The topic of **K-theory** spans the subjects of algebraic topology, abstract algebra and some areas of application like operator algebras and algebraic geometry. It leads to the construction of families of K-functors, which contain useful but often hard-to-compute information.

The subject takes its name from a particular construction applied by Alexander Grothendieck in his proof of the Riemann-Roch theorem. In it, a commutative monoid of sheaves of abelian groups under direct sum was converted into a group, by the formal addition of inverses (an explicit way of explaining a left adjoint). This construction was taken up by Atiyah and Hirzebruch to define *K(X)* for a topological space *X*, by means on the analogous sum construction for vector bundles. This was the basis of the first of the *extraordinary cohomology theories* of algebraic topology. It played a big role in the proof around 1962 of the Index Theorem.

In turn, Jean-Pierre Serre used the analogy of vector bundles with projective modules to found in 1959 what became **algebraic K-theory**. He made **Serre's conjecture**, that projective modules over the ring of polynomials over a field are free modules; this resisted proof for 20 years.

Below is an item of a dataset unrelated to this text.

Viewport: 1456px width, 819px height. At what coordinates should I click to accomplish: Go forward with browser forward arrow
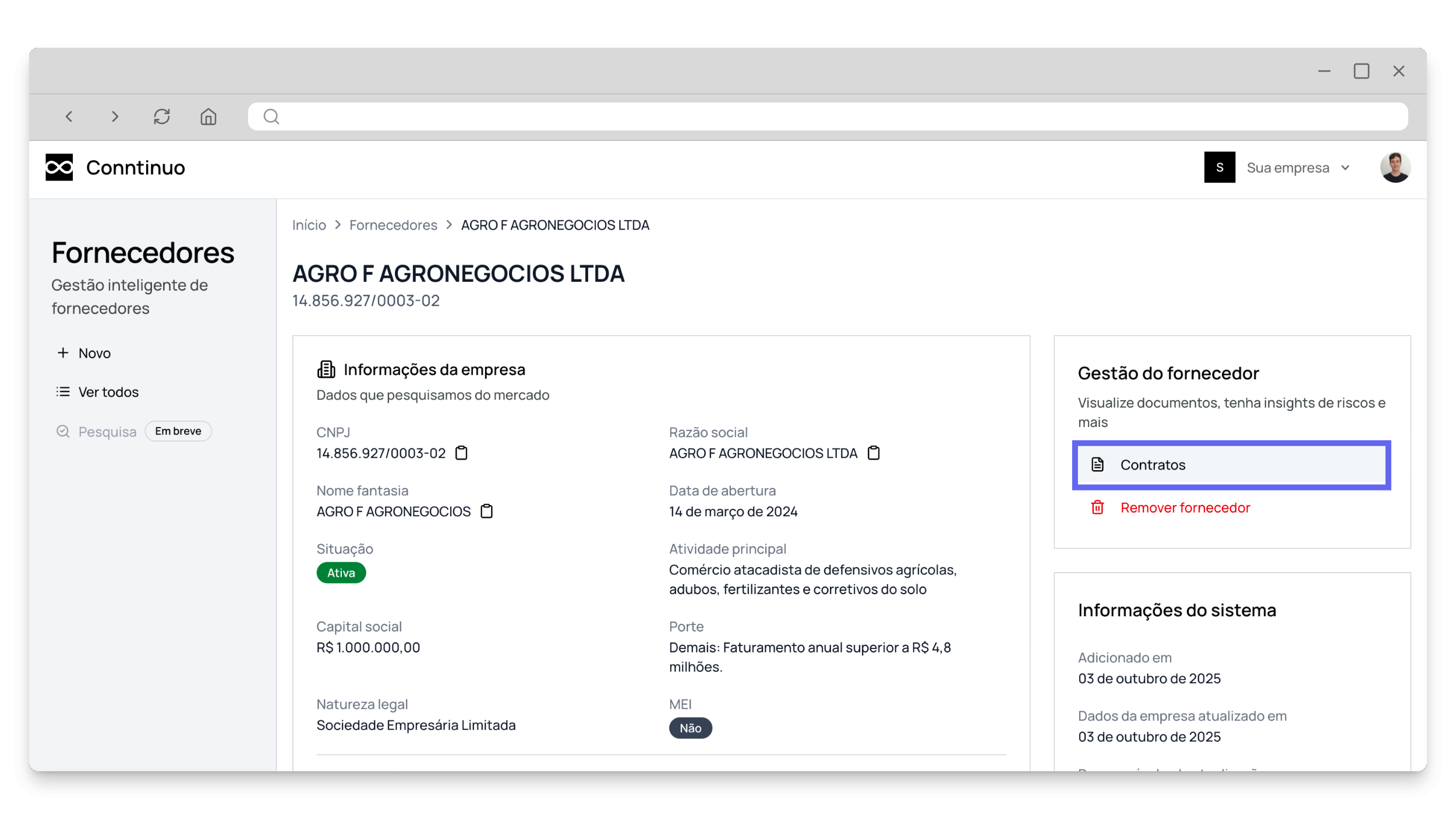tap(115, 117)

There followed a period in which there were various partial definitions of *higher K-functors*; until a comprehensive definition was given by Daniel Quillen using homotopy theory.

The corresponding constructions involving an auxiliary quadratic form receive the general name *L-theory*.

See also Swan's theorem.

## K-theory and physics

In string theory, K-theory was proved to be a good description of the allowed charges of D-branes. Originally the spectrum of D-brane charges was thought to be described by homology. However, the analyses of tachyon condensation (with possible non-trivial gauge fields) by Ashoke Sen has led Edward Witten to conjecture that K-theory is a better mathematical framework, and their construction was confirmed by subsequent research of many other physicists.